The thing is, though, the iTMS's hot streak has lasted through everything the other services have thrown at it thus far, and if you've been nursing a bleeding ulcer and pulling your hair out in fistfuls fretting over RealNetworks's current double-whammy of Harmony and temporary 49-cent downloads, it's probably safe to unclench a little bit. Faithful viewer Fabian tipped us off to a CNET article which reports that, by Real's own admission, while its download business has jumped "severalfold," the company has only sold about a million songs in the first week of its price-slashing madness. The word "million" always sounds like a lot when you hear it, but it's worth keeping in mind that the iTMS also sold a million songs in a week-- its first week. And that was with non-money-losing 99-cent downloads and a much smaller market, since only Mac users could participate at the time. So it sounds to us like for all of Real's headline-grabbing hoopla over "freedom of music choice" and its willingness to temporarily cut prices to what is obviously a loss-leading level, the company is still way behind the curve.

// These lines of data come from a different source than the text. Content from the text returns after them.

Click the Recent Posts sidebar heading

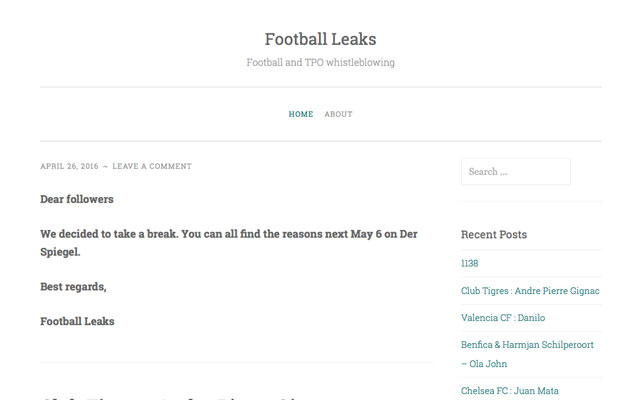coord(493,235)
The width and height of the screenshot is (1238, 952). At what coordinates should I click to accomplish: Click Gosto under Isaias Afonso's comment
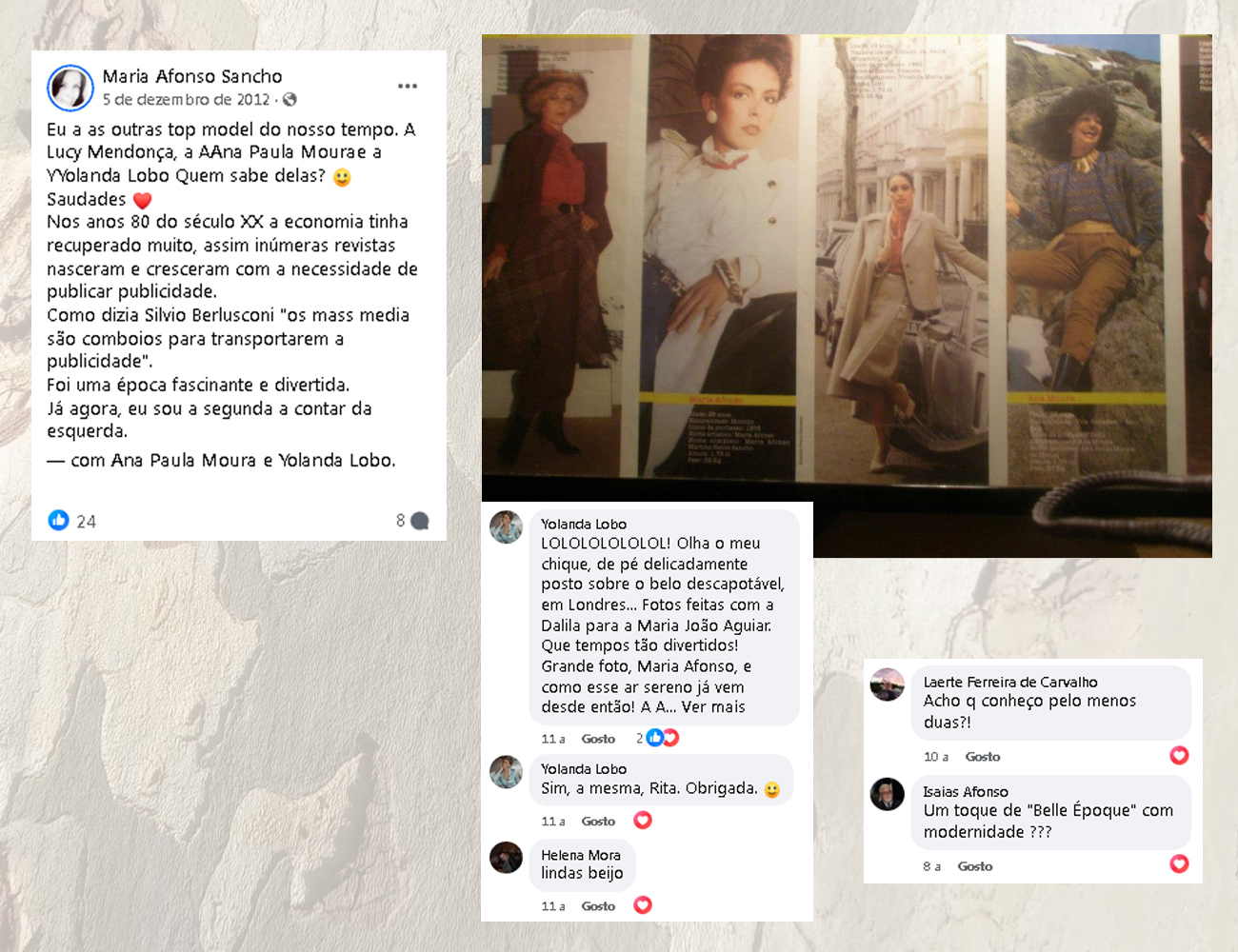(x=975, y=866)
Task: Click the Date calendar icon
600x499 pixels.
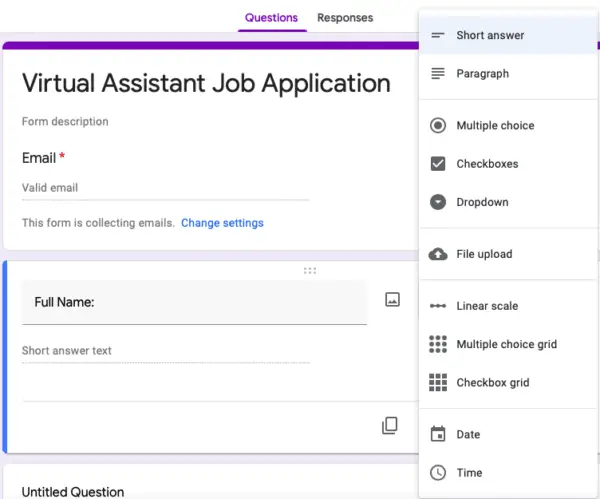Action: pyautogui.click(x=437, y=434)
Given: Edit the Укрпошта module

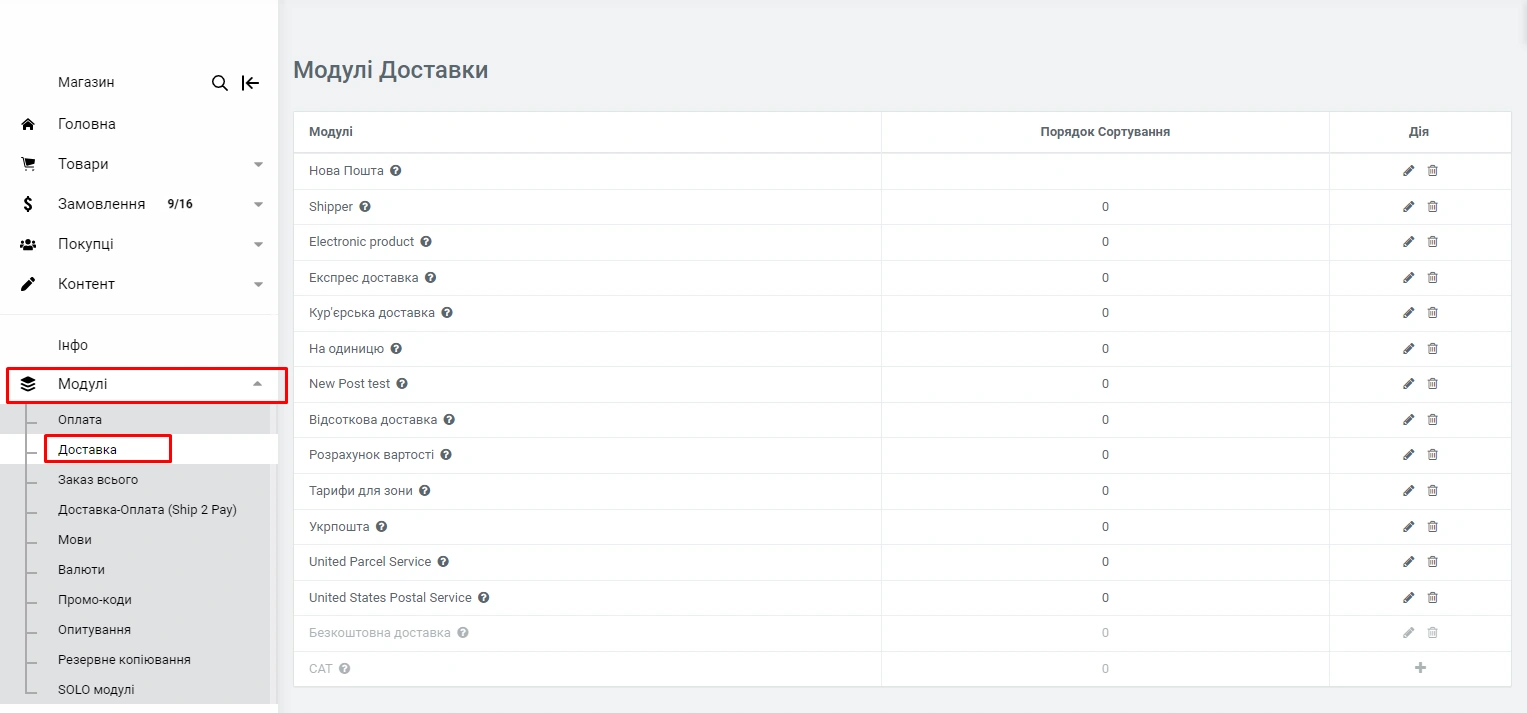Looking at the screenshot, I should [x=1408, y=527].
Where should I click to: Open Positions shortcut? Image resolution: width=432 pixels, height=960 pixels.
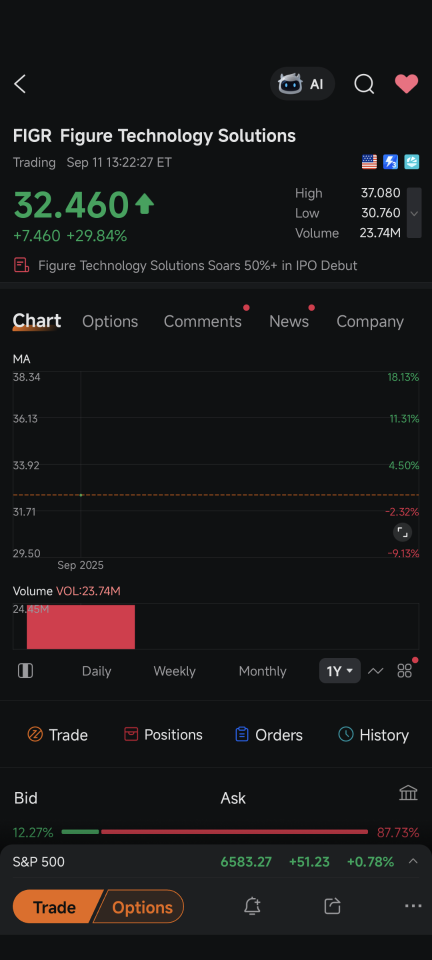tap(163, 735)
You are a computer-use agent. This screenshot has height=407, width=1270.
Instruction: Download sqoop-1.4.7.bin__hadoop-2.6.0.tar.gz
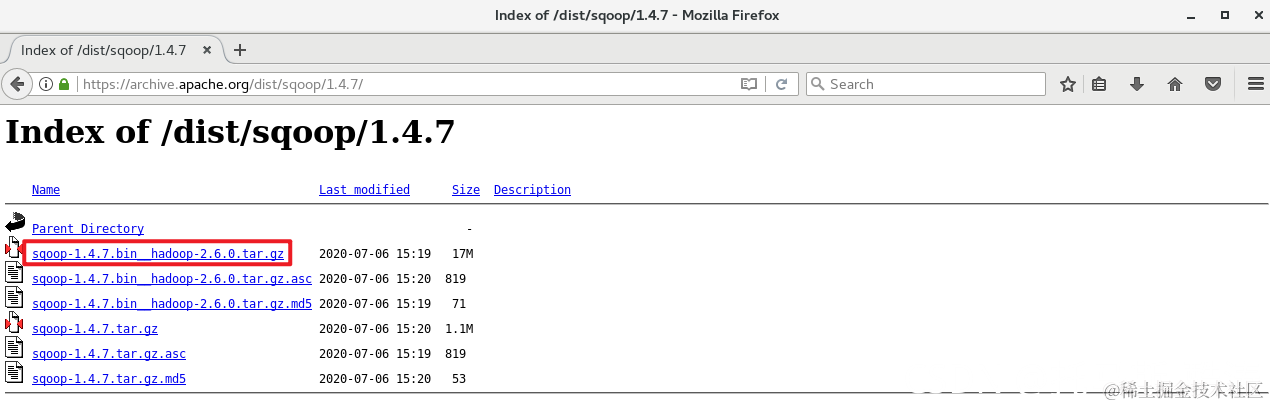coord(158,254)
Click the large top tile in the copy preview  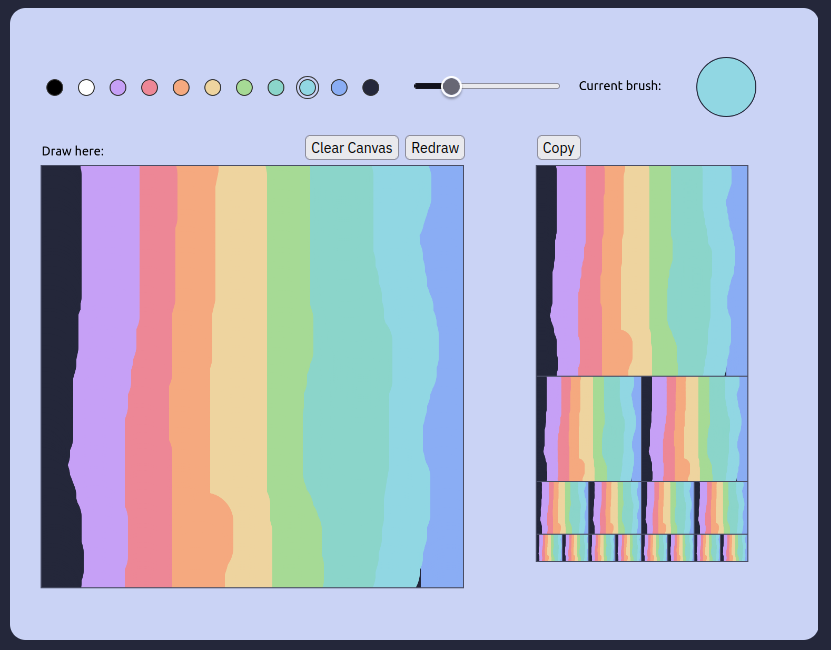point(642,270)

What is it with these services and their willingness to burn through huge gobs of cash for a shot at the crown, anyway? In addition to this goofy 49-cent thing (which will be costing the company money on every song purchase through Labor Day), faithful viewer Panchomill alerts us that Real has also jumped on the "let's sign up colleges and universities at ridiculously low prices" bandwagon popularized by Napster in recent months. According to the Associated Press, the company "will begin offering some university students its digital music subscription service at a steep discount in an effort to stem illegal downloads and attract long-term customers." So students (non-Mac-using ones, anyway) at UC Berkeley and the University of Minnesota get to rent their music for "between $2 and $3 a month," versus the $9.95 Real usually charges. (Okay, technically Real claims it'll still make a profit at that price, but it can't be making much-- certainly not enough to cover what it's losing on its 49-cent songs.) If renting music to college students at severely reduced prices is the best the rest of the industry can come up with as a challenge to iTMS dominance, maybe we shouldn't be worrying after all.

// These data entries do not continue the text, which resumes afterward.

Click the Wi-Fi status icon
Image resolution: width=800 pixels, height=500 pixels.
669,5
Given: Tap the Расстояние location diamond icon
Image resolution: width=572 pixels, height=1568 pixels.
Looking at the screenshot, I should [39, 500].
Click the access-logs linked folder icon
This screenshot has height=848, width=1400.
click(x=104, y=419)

Oh, wait-- scratch that. The Mercury News is reporting that "Microsoft plans to quietly launch the MSN online music store with the new version of its Windows Media 10 player" sometime this week. Why "quietly," you ask? Because while upstarts like Real and BuyMusic need to grab as much attention as possible with fake consumer advocacy campaigns, wildly low prices, and billboards of a giant naked Tommy Lee, Microsoft has a monopoly to fall back on; the company "expects to introduce as many as 130 million people to its music download store as computer users are prompted to update their media player software." Must be nice to have a captive audience, hmmmm?

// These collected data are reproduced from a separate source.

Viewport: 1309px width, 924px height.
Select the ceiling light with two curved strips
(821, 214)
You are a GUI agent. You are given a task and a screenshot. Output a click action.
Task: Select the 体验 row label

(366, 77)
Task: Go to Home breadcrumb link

So the one thing you don't need to worry about is not having anything to worry about. True, the iTMS is available for Windows and almost certainly provides a nicer customer experience than whatever Microsoft has slapped together; truer still, Microsoft's service isn't compatible with the iPod, which is probably a serious disadvantage. But between the 130 million Windows users who'll automatically be directed to Microsoft's download store and the "300 million people who drop by the MSN site," Microsoft has the numbers it needs to get away with mediocrity just like it has a thousand times in the past. So keep them stomachs a-churnin'!